[Dataset rows start]

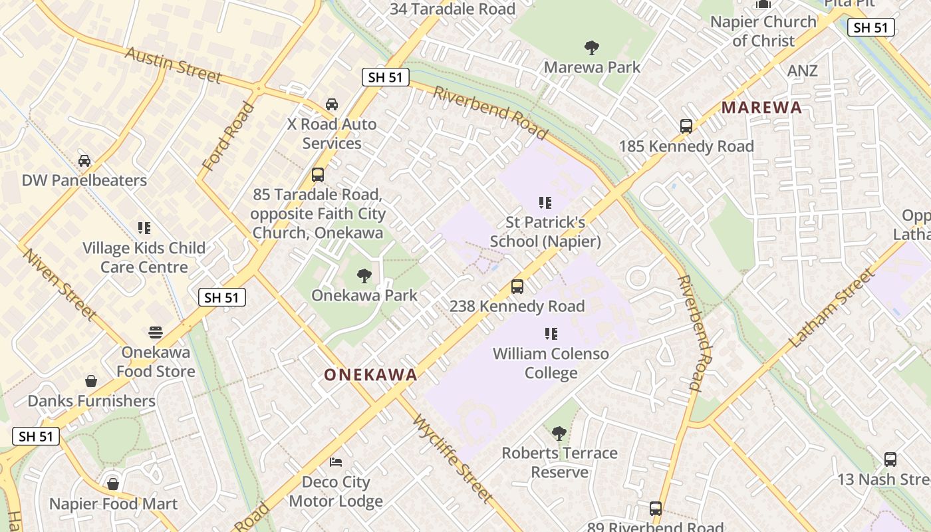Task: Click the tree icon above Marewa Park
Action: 591,47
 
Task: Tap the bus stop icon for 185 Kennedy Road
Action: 686,126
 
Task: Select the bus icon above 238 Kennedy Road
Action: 517,287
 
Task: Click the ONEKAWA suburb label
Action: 370,375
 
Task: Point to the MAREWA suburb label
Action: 761,108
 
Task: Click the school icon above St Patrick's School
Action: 545,202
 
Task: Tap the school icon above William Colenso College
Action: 551,333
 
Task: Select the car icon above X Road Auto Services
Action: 331,104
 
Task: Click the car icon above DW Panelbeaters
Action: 84,160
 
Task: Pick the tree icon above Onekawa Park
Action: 364,275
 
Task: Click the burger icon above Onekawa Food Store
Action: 156,332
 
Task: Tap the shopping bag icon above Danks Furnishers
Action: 91,381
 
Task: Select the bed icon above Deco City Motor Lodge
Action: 336,462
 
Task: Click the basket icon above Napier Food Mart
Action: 113,483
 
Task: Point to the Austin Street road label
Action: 173,65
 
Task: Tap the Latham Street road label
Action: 831,308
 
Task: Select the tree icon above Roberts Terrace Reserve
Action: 559,434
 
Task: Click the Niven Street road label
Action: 59,283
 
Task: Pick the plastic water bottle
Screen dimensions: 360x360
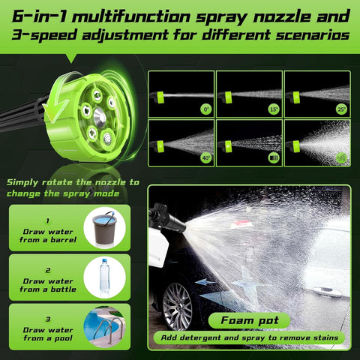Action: tap(104, 275)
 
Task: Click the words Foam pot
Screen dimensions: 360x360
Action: tap(248, 320)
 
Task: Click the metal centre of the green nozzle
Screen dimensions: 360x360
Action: tap(98, 113)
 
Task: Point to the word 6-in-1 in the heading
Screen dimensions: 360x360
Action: tap(37, 16)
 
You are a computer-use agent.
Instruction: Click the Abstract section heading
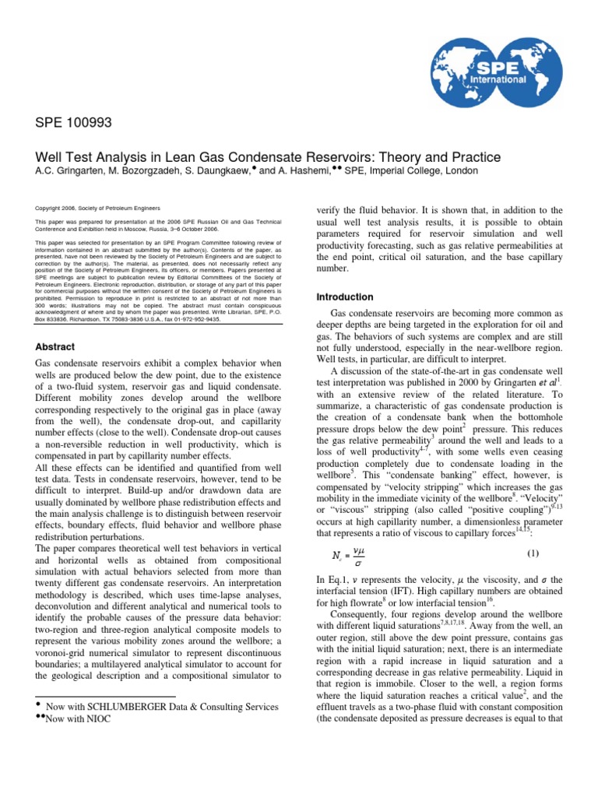(x=55, y=347)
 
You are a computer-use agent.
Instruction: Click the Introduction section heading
(x=345, y=297)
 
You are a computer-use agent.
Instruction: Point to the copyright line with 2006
(x=98, y=209)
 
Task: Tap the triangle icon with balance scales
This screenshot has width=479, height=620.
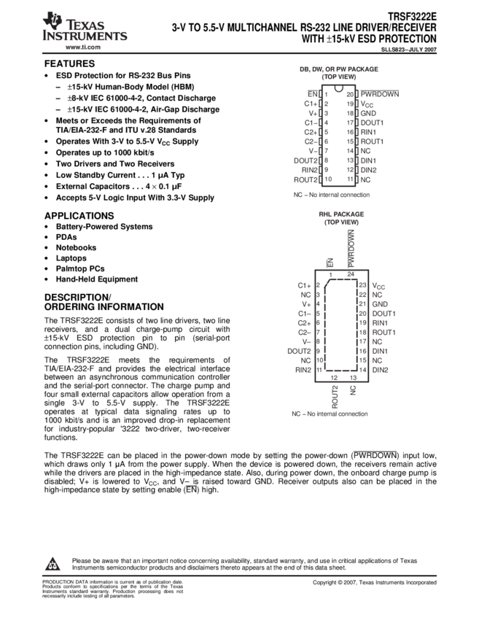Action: coord(52,564)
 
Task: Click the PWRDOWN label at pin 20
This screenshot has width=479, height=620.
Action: coord(380,94)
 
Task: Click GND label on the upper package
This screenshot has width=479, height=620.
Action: coord(367,113)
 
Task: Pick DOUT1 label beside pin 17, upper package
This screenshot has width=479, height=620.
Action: coord(371,123)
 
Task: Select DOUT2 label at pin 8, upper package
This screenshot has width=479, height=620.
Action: coord(306,160)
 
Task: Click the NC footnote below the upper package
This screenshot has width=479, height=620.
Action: coord(331,195)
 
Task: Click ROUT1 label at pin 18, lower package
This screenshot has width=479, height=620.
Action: coord(383,332)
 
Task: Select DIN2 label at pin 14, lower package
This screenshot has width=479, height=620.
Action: coord(380,370)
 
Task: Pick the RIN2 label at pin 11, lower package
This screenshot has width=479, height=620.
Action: coord(303,370)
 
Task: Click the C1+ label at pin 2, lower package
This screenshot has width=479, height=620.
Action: coord(304,285)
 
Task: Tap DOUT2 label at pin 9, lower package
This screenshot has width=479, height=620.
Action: coord(299,351)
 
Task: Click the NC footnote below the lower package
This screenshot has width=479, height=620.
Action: coord(330,414)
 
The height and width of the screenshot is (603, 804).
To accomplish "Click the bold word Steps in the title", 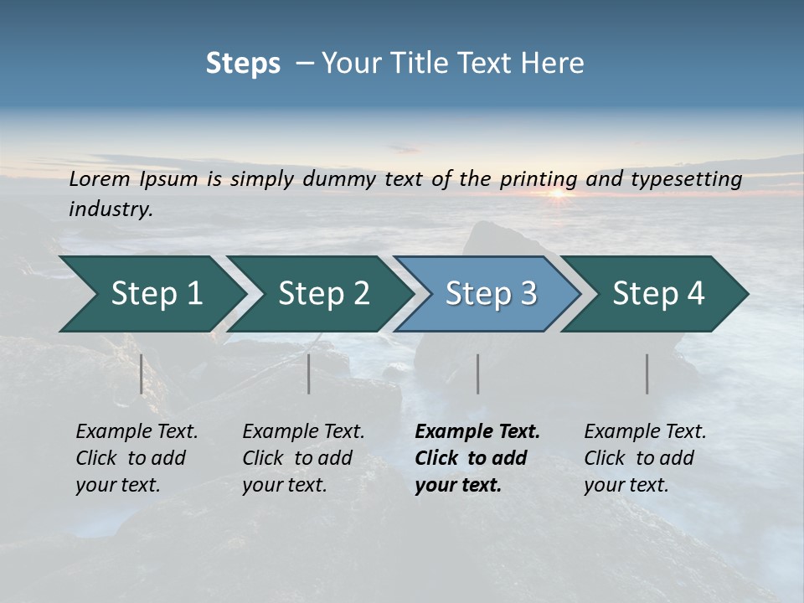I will [243, 64].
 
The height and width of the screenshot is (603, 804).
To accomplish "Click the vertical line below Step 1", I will [142, 374].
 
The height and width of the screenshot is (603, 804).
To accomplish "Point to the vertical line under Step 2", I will [309, 374].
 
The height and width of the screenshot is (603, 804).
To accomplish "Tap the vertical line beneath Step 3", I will [478, 374].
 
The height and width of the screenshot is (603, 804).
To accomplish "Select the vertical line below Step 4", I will [647, 374].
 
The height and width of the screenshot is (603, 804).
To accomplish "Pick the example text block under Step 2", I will [302, 458].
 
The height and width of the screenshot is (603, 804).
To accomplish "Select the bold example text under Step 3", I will [477, 458].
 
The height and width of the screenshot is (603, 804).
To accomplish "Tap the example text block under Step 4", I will [644, 458].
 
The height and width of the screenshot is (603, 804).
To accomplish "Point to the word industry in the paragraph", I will [111, 209].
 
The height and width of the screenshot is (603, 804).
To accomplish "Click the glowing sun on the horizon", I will [557, 194].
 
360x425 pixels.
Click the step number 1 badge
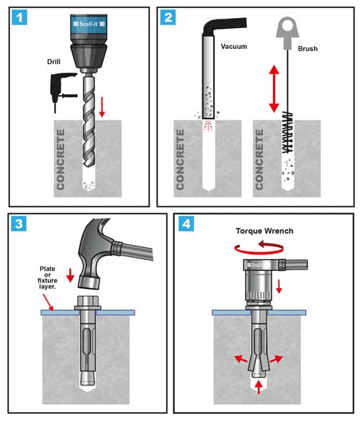click(19, 17)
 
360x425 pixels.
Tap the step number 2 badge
click(168, 17)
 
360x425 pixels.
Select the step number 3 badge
click(19, 223)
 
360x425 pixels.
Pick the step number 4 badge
click(186, 223)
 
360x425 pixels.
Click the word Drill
click(53, 62)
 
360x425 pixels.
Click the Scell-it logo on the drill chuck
click(89, 24)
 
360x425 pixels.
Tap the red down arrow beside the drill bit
click(102, 107)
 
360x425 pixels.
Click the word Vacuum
click(234, 47)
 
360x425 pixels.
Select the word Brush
click(307, 49)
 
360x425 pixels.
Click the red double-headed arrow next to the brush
click(274, 89)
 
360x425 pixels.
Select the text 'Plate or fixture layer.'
click(48, 277)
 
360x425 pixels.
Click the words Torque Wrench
click(264, 231)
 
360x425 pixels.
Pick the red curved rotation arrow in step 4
click(259, 248)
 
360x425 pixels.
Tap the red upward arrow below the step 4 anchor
click(258, 387)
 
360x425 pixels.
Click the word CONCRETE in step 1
click(60, 159)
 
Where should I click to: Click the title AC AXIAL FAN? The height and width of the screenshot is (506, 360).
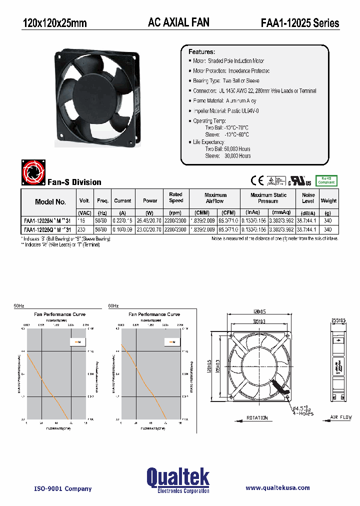coord(178,22)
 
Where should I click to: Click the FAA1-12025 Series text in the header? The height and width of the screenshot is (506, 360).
coord(300,23)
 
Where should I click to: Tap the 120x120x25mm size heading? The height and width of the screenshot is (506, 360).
coord(54,23)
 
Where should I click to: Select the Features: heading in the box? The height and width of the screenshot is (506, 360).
coord(202,52)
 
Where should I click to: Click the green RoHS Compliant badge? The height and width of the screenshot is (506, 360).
coord(326,180)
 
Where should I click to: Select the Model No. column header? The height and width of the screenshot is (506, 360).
coord(50,202)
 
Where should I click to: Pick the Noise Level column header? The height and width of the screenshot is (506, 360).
coord(308,198)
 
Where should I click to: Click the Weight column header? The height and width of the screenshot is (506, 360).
coord(328,201)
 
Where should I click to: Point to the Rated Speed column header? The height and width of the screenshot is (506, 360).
coord(176,198)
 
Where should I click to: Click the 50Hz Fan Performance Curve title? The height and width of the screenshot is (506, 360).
coord(60,314)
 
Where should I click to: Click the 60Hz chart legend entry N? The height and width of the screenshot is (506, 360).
coord(172,342)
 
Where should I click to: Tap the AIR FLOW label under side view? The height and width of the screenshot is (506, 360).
coord(341,416)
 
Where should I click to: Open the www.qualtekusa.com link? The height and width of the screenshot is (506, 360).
coord(278,488)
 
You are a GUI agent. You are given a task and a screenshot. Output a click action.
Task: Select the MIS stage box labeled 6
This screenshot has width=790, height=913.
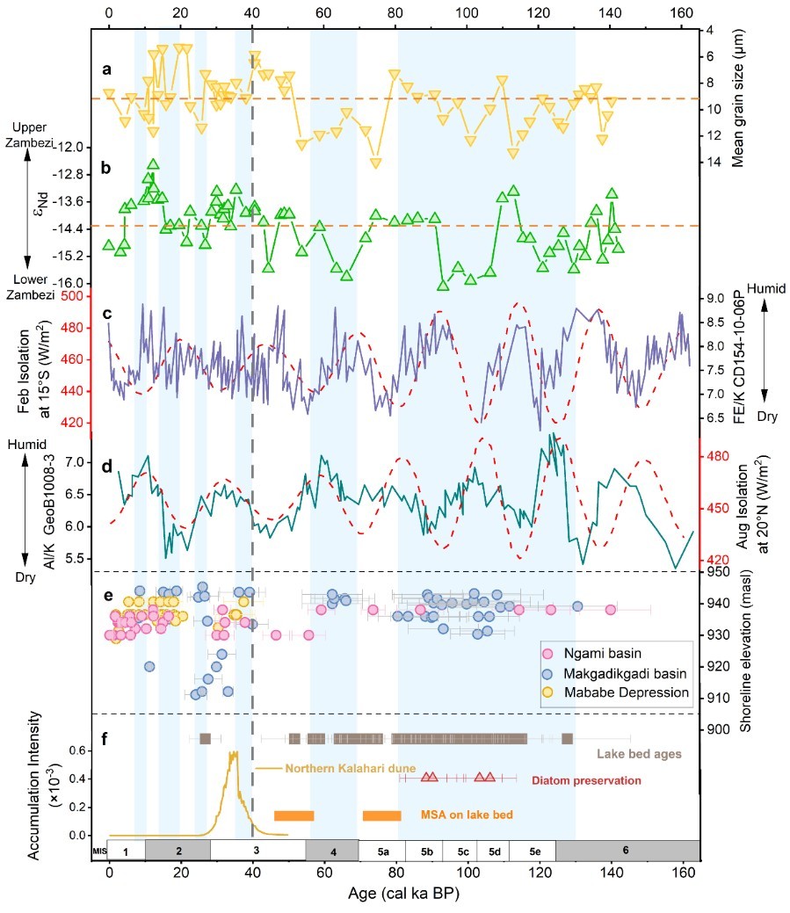(626, 851)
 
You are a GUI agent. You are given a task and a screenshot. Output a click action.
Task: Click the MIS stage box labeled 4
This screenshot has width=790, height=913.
(331, 851)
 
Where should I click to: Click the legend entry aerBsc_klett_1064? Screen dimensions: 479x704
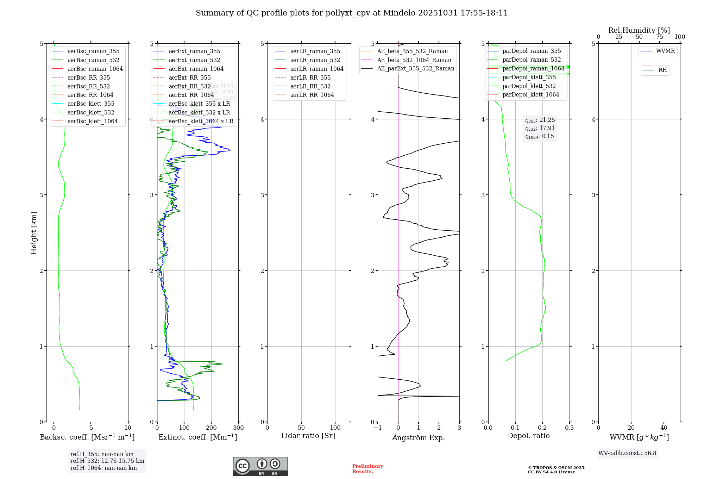tap(92, 121)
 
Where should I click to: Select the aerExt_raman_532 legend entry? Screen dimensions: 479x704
tap(194, 60)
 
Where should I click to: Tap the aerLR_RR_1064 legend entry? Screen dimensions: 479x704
tap(312, 95)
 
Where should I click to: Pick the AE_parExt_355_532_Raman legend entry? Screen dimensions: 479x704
tap(415, 68)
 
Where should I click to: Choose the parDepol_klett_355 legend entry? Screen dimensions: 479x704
tap(529, 77)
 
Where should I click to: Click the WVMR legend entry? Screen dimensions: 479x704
tap(665, 51)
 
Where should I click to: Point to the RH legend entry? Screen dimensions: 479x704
tap(662, 70)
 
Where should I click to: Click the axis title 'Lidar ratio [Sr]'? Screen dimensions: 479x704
tap(308, 436)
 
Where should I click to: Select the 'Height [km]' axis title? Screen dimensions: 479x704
tap(34, 232)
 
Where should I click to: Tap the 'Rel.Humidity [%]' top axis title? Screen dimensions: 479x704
tap(639, 30)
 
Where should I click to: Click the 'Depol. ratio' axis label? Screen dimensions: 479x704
tap(528, 436)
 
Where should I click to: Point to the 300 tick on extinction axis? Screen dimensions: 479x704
tap(238, 428)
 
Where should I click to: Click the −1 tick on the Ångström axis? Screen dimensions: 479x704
tap(377, 428)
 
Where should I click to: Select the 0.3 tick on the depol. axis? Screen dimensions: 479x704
tap(569, 428)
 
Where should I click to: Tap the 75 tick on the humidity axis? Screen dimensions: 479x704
tap(659, 37)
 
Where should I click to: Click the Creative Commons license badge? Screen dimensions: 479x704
tap(260, 467)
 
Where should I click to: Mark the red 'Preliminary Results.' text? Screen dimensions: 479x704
tap(367, 469)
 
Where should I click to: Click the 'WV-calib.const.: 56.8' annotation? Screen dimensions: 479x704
tap(627, 453)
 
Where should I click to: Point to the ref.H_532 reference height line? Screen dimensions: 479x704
tap(107, 461)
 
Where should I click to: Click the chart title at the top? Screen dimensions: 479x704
tap(352, 13)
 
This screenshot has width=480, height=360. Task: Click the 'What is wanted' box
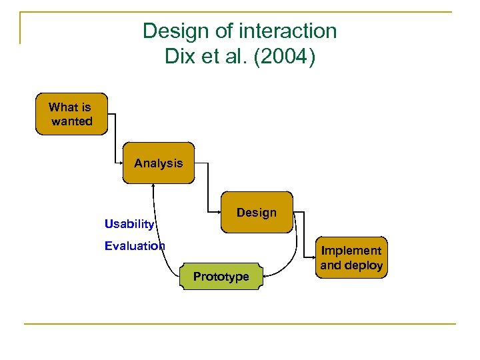point(71,114)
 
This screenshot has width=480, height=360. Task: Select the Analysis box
point(159,163)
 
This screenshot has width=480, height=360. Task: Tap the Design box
point(257,212)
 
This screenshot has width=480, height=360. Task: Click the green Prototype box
point(221,276)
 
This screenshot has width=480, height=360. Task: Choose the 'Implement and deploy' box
point(351,257)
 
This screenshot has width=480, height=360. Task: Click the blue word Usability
point(129,224)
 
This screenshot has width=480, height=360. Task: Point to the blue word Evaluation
point(135,246)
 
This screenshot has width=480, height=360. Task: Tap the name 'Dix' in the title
point(179,56)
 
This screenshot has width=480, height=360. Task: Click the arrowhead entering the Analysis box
point(121,163)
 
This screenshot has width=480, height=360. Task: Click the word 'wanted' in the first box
point(72,121)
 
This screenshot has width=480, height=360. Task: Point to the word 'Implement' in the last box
point(351,251)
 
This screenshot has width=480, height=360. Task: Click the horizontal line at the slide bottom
point(240,324)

[Dataset rows end]

- [What is expected] Rewrite the records starting at the line containing "Task: Select the tree" and ending at the line containing "Action: coord(367,113)", replacing "section heading" with "section title" and leaving everything else unchanged. Omit the pictures from the output.

- [Result of the exercise]
Task: Select the tree icon above Roberts Terrace Reserve
Action: 559,434
 
Task: Click the Niven Street road label
Action: 59,283
 
Task: Pick the plastic water bottle
Screen dimensions: 360x360
Action: tap(104, 275)
 
Task: Click the words Foam pot
Screen dimensions: 360x360
Action: tap(248, 320)
 
Task: Click the metal centre of the green nozzle
Screen dimensions: 360x360
Action: tap(98, 113)
 
Task: Point to the word 6-in-1 in the heading
Screen dimensions: 360x360
Action: tap(37, 16)
 
You are a computer-use agent.
Instruction: Click the Abstract section title
(x=55, y=347)
 
You are a computer-use agent.
Instruction: Click the Introduction section title
(x=345, y=297)
 
You are a computer-use agent.
Instruction: Point to the copyright line with 2006
(x=98, y=209)
 
Task: Tap the triangle icon with balance scales
This screenshot has width=479, height=620.
Action: coord(52,564)
 
Task: Click the PWRDOWN label at pin 20
This screenshot has width=479, height=620.
Action: coord(380,94)
 
Task: Click GND label on the upper package
This screenshot has width=479, height=620.
Action: coord(367,113)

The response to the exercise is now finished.